TEXT PROVIDED =

5.2 Zero-Copy Network Path

// ✅ CORRECT: Bytes slice (refcount increment)
let payload: Bytes = connection_buffer.slice(start, len);
ingestion_tx.send(IngestRequest { header, payload })?;

// ❌ FORBIDDEN: Vec allocation
let payload: Vec<u8> = buffer[start..end].to_vec();  // BLOCKS MERGE

5.3 Connection Buffer

Use bytes::BytesMut for per-connection buffers:

pub struct ConnectionBuffer {
    buffer: BytesMut,  // Reference-counted
}

impl ConnectionBuffer {
    pub fn slice(&self, start: usize, len: usize) -> Bytes {
        self.buffer.clone().freeze().slice(start..start + len)
    }
}

6. Safety & Error Handling

6.1 Documented Unsafe

Every unsafe block must have a // SAFETY: comment:

// SAFETY: IndexEntry is #[repr(C)] with known size/alignment.
// The mmap contains valid data written by LANCE with correct layout.

TO-DO LIST =
• a. Update the part of the Rust design notes between "6. Safety &" and "with known size/alignment.", inclusive, replacing "Error Handling" with "Failure Handling".
• b. Format the lines of the records between the line holding "Tap the IE 11.0" and the line holding "[x=796, y=60]", inclusive, as a numbered list, omitting blank lines.

TASK MATERIAL =

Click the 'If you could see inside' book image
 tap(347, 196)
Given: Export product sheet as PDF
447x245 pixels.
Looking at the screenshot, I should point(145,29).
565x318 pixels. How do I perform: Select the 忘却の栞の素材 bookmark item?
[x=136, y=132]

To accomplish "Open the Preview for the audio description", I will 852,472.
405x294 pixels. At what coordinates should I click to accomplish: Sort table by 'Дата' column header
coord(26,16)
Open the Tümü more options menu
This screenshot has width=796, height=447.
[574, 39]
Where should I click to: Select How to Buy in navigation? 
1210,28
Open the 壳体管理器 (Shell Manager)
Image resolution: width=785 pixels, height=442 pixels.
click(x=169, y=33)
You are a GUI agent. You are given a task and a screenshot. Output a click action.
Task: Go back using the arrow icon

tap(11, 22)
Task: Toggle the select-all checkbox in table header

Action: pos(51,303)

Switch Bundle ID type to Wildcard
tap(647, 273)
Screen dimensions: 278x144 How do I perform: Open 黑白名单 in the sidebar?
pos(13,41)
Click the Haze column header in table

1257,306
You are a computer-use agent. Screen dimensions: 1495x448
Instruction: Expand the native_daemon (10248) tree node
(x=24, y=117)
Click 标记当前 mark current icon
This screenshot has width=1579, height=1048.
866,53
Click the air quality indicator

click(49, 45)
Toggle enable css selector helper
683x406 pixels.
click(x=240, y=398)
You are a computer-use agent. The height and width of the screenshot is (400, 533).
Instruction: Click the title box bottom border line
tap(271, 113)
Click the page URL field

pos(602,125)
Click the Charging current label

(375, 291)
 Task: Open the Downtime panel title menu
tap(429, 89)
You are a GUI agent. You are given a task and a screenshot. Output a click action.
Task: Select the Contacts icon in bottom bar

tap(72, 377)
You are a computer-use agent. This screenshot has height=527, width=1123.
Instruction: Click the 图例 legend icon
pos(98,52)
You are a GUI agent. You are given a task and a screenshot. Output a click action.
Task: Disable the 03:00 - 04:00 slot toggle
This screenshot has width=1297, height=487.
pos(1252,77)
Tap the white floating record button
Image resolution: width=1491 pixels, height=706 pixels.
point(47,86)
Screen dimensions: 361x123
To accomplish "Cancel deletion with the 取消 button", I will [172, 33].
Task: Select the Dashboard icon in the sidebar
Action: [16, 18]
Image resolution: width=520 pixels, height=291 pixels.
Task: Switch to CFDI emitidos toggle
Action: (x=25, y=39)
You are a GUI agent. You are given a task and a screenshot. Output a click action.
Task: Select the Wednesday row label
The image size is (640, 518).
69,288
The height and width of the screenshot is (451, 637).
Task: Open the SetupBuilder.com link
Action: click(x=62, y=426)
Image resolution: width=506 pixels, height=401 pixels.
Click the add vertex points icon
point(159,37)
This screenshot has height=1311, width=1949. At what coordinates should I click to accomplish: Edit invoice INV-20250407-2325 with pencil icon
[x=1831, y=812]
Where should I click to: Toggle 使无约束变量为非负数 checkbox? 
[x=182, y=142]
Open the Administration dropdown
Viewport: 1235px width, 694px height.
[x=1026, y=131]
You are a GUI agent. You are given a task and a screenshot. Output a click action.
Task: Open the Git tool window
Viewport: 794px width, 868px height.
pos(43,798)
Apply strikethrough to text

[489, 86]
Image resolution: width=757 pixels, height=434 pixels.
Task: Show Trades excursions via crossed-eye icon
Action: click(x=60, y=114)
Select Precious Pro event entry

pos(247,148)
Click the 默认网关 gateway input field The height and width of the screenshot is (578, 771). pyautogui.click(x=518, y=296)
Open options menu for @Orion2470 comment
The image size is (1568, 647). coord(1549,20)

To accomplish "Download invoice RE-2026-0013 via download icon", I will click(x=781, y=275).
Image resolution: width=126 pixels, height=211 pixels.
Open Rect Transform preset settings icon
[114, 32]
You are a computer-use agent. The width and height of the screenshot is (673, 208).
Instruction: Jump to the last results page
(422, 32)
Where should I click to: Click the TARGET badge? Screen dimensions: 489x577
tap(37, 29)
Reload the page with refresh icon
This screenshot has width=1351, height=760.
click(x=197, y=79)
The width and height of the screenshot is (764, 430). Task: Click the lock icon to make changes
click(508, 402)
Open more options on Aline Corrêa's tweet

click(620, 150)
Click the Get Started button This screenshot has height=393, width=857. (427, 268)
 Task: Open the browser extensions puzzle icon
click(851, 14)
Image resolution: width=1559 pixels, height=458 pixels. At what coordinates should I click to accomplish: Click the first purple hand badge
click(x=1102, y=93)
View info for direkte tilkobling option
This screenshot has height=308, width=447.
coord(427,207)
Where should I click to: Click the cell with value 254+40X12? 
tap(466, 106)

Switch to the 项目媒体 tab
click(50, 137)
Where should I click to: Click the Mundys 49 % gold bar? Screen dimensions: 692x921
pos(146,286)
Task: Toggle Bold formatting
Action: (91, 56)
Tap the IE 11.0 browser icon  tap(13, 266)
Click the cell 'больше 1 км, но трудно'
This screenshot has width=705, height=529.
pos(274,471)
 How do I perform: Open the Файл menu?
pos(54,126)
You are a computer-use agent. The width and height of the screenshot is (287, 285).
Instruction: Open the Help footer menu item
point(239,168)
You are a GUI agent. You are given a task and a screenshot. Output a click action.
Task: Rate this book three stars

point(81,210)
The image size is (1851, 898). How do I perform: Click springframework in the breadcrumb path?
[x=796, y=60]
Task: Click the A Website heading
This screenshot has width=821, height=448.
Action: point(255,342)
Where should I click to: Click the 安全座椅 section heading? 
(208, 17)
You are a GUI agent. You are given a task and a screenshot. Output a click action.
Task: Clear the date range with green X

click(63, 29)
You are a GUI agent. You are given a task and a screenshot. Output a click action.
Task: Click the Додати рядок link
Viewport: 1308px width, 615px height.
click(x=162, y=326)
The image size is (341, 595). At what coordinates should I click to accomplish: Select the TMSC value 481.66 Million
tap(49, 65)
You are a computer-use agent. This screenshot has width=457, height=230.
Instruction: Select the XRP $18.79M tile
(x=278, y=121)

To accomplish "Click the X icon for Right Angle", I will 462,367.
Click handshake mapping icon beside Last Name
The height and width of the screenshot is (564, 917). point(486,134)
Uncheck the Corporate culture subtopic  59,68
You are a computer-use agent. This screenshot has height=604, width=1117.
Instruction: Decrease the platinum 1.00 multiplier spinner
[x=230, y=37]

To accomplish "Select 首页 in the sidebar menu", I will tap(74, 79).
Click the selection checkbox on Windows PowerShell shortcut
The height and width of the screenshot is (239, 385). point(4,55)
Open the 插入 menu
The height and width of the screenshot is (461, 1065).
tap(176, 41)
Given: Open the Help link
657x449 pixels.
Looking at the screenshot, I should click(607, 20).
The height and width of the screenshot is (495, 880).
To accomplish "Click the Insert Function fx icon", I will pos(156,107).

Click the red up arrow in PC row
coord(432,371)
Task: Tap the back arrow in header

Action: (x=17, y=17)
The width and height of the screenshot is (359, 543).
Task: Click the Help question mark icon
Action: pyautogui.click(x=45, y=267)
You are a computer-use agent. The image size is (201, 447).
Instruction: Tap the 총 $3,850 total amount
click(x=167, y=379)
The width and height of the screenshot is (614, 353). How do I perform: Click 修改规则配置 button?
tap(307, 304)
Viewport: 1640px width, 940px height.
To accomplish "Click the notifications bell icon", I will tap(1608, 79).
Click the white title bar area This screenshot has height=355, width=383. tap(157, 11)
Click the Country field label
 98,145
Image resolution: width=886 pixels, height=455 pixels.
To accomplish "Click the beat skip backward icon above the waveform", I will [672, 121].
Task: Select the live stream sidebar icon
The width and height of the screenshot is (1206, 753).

WORKED SOLUTIONS =
• a.
6. Safety & Failure Handling

6.1 Documented Unsafe

Every unsafe block must have a // SAFETY: comment:

// SAFETY: IndexEntry is #[repr(C)] with known size/alignment.

• b.
1. Tap the IE 11.0 browser icon  tap(13, 266)
2. Click the cell 'больше 1 км, но трудно'
3. This screenshot has width=705, height=529.
4. pos(274,471)
5.  How do I perform: Open the Файл menu?
6. pos(54,126)
7. You are a computer-use agent. The width and height of the screenshot is (287, 285).
8. Instruction: Open the Help footer menu item
9. point(239,168)
10. You are a GUI agent. You are given a task and a screenshot. Output a click action.
11. Task: Rate this book three stars
12. point(81,210)
13. The image size is (1851, 898). How do I perform: Click springframework in the breadcrumb path?
14. [x=796, y=60]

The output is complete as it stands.